“These are the only cookies you should ever accept” said the mozilla employee, handing me a chocolate chip cookie. I had waited in line in the mild February Belgian drizzle for about 10 minutes for this prize– because who couldn’t say no to a cheeky freebie like that?
I was in Brussels to talk about DiSSCo at FOSDEM, the Free and Open Source Software Developers’ European Meeting. FOSDEM is one of the largest gatherings of open source enthusiasts in the world. DiSSCo is fully open source, meaning the source code is available for anyone to view and make suggestions. We’re working on developing a community of contributors with our Machine Annotation Services, and I was hoping FOSDEM would be a good avenue to showcase what we’ve done so far.
FOSDEM isn’t your typical conference, however. Throughout the campus, you’ll find people wearing floppy traffic pylon hats (a nod to VLC media player), flashy LED name tags, and of course, t-shirts from across the event’s 26 year history. Over 8,000 people convene at ULB University in Brussels for the two-day event, and the crowds are beyond a scale you’d find just about anywhere else. The atmosphere is electric.

Opening talk, FOSDEM 2026
With 71 tracks and 1216 speakers this year, there is a wide range of talks to pique the interest of any kind of open source enthusiast. There are highly technical tracks, governance and policy related tracks, and tracks run by nerdy hobbyists.
And of course, there’s the Open Research dev room. This multidisciplinary community connects free and open source technology and the researchers who use them – or develop them. There, you can find the answers to questions you didn’t know you had. Can you make a microscope open source? What skills are important for FLOSS development in research? How do we make AI workflows reproducible?
What if there was a European wide infrastructure for digitized natural history collections?
The people in the Open Research dev room were kind enough to allow me to answer that last question during their track.

I take the podium at the Open Research Dev room
9:30 am on Sunday morning, I arrived with my sleepy colleagues to the dev room, expecting it to be completely empty that early in the day. I was pleasantly surprised to find an attentive group, including biologists, taxonomists, and science geeks. I was thrilled to talk about our work in DiSSCo to such a warm and curious crowd. People were excited about DiSSCo – and they wanted to get involved.

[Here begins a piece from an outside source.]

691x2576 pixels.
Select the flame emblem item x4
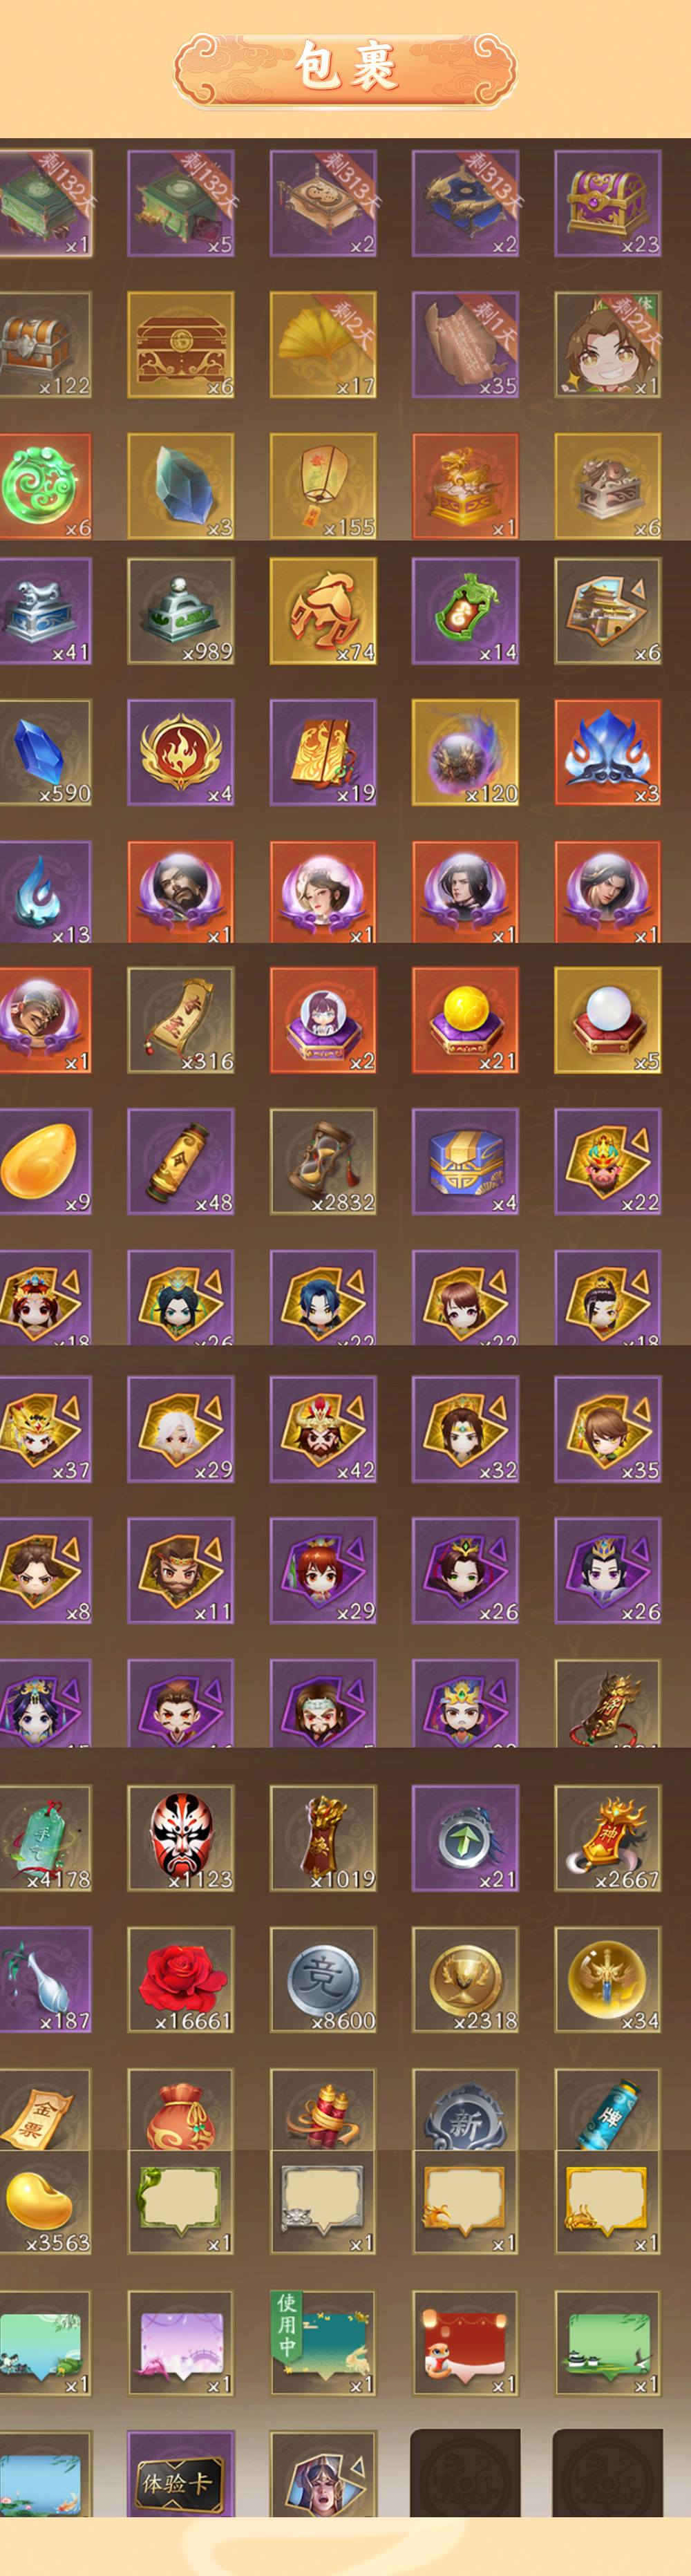[x=181, y=752]
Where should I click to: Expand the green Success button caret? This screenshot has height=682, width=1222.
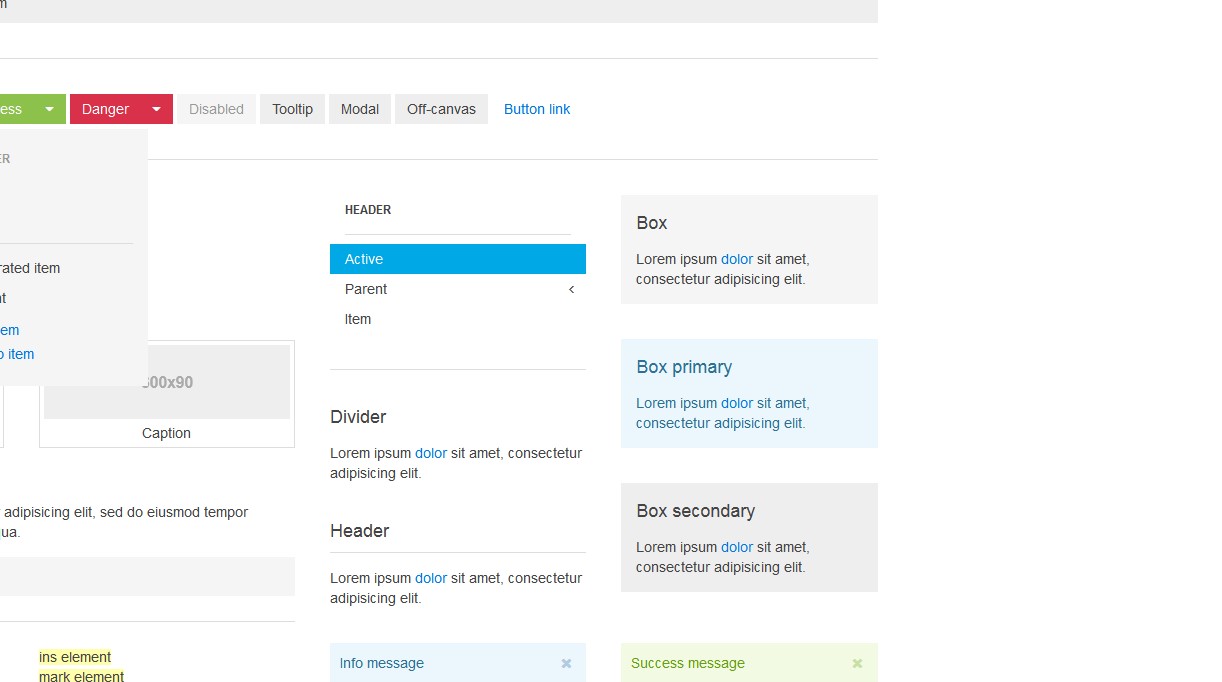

I’ve had the opportunity to speak about DiSSCo through several avenues, from doing communications within my own museum, to giving presentations for DiSSCo stakeholders, giving technical demos, and even appearing on camera once or twice. But I’ve never been so proud to present DiSSCo as I was presenting at FOSDEM. It’s one thing to present the project to people who have already bought in to what you’re doing – it’s another to introduce DiSSCo to a group of people who have never heard of it, and see them quickly get excited about it. That’s the power of what we’re doing with DiSSCo.